Before you buy: tips to consider

Don’t just take a fund manager’s word for it that the REIT he or she is recommending is a top earner. Instead, do lots of homework beforehand; check out its history, recent shareholder dividends and the team behind its management.

Go and see a couple of investment managers to find out what each recommends (if they both advise the same couple of REITs, then you know you’re on to a potential winner). Ask around your property network if anyone has any experience of REITs and if they can share that with you.

Don’t rely on past dividends as a marker for choosing a particular fund. That’s because these will change from quarter to quarter, year to year (because they’re not a fixed rate).

Make sure the REIT you choose is managed by one of its main shareholders (who will therefore have a vested interest in the fund performing well).

What is the REIT’s debt balance like?
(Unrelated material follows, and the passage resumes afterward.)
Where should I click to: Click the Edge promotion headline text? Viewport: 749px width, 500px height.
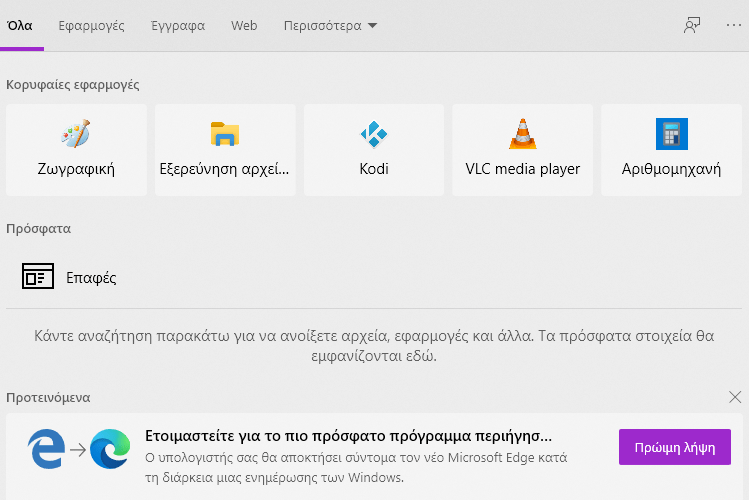[x=348, y=436]
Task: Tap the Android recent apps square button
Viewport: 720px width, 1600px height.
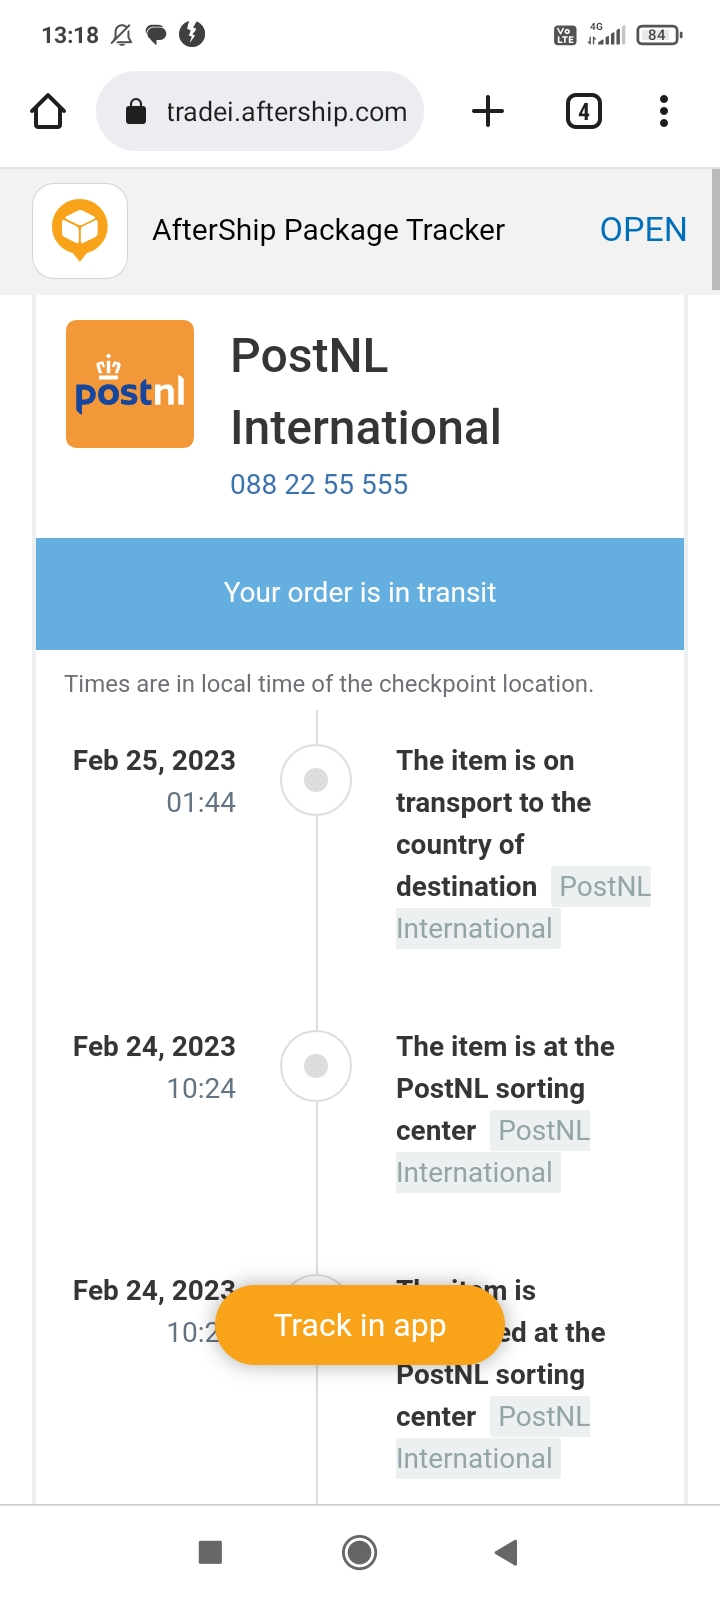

The majority of REIT’s will have debts (as borrowing is often necessary to expand) but just make sure it’s not too high – otherwise a poorly performing market could tip it over the edge in to having to dissolve.

Does the REIT you are thinking of investing in have good buildings with decent tenants? And if so, are they the type of tenants that are responsible and stay around (i.e. professionals rather than students etc.)? Don’t invest if you don’t like what the company is letting and who to.

REITs can prove an excellent addition to your property portfolio, but think carefully about how much you’re investing in them i.e. don’t put all your eggs in one basket. It’s always a good idea to diversify when it comes to property investment so that if one area begins to divebomb, then your more profitable areas will compensate.

Remember that you’ll still have to pay tax on the income you receive from REITs. This will be taxed by HMRC, as if you yourself were letting out the property (i.e. 20 per cent for basic rate taxpayers and 40 per cent for higher rate payers).

When you decide to move on and sell your REIT shares, there’s also the business of Capital Gains Tax – you’ll be eligible for that too; this is the profit that you made (if any) from selling the shares.